### EXTRACTED MATERIAL:
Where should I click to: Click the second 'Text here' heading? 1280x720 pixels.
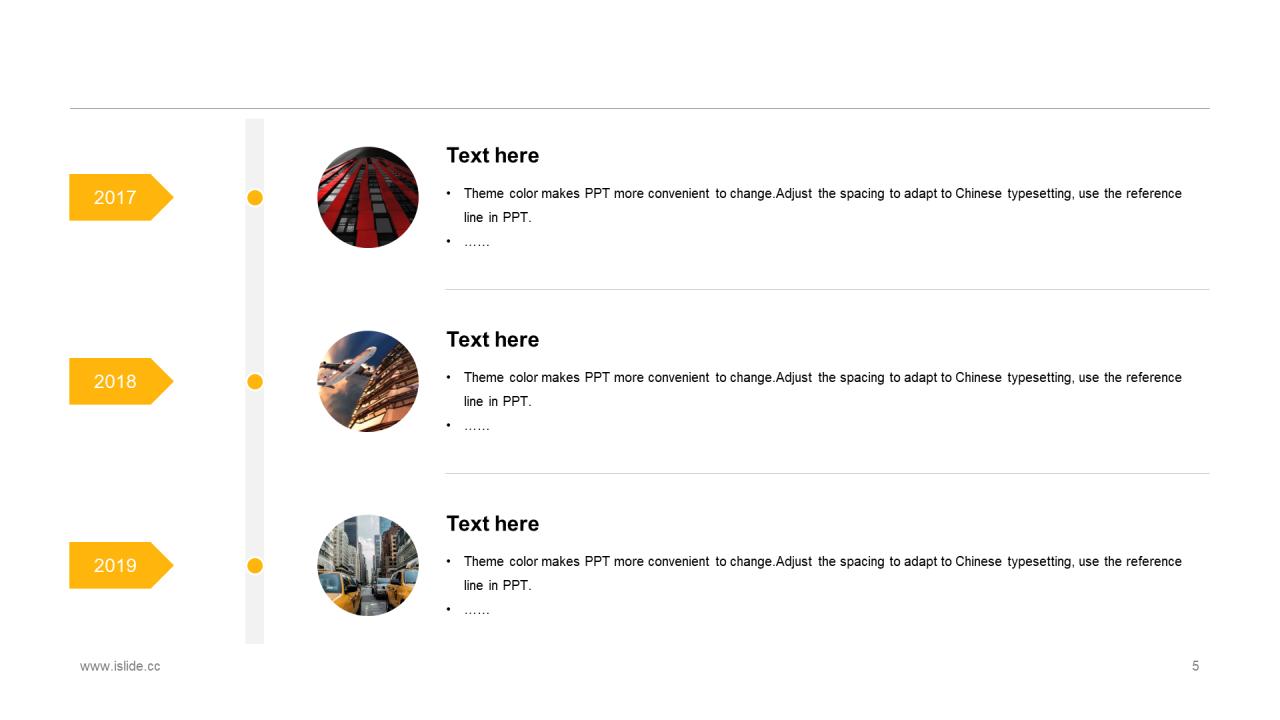(x=493, y=339)
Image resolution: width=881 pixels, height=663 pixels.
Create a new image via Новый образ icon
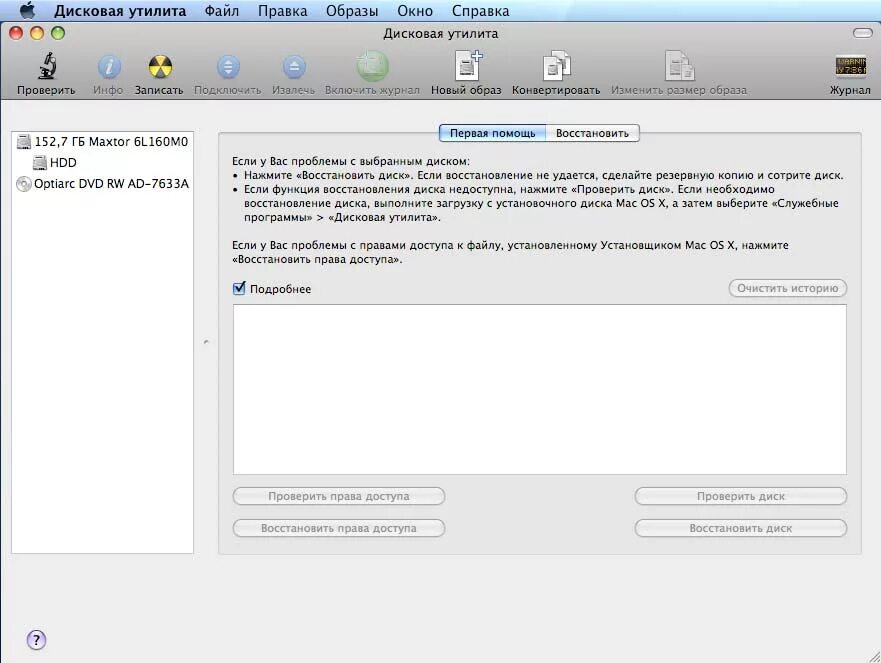465,70
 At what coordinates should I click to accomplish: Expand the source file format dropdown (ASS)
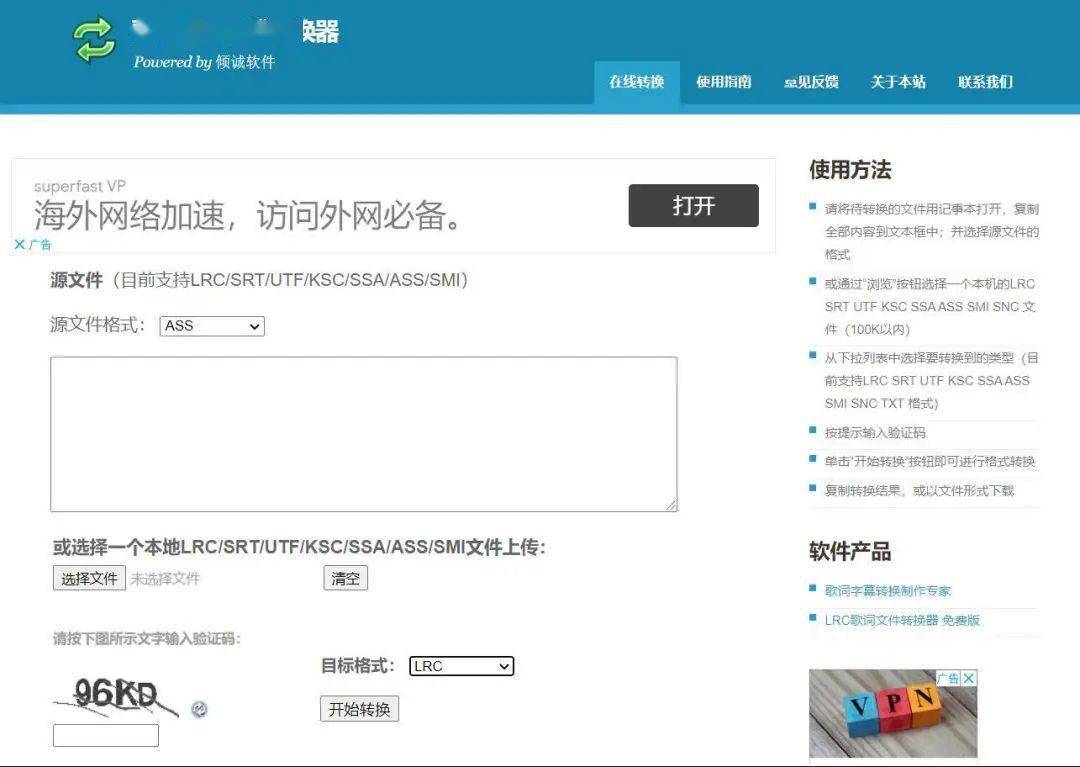point(212,326)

### EXERCISE DETAILS:
Output the full listing verbatim; pictures stay out.

### RESULT FOR THIS TASK:
Where should I click to: Click the second 'Text here' heading? 1280x720 pixels.
(x=493, y=339)
Image resolution: width=881 pixels, height=663 pixels.
Create a new image via Новый образ icon
465,70
 At what coordinates should I click to accomplish: Expand the source file format dropdown (ASS)
point(212,326)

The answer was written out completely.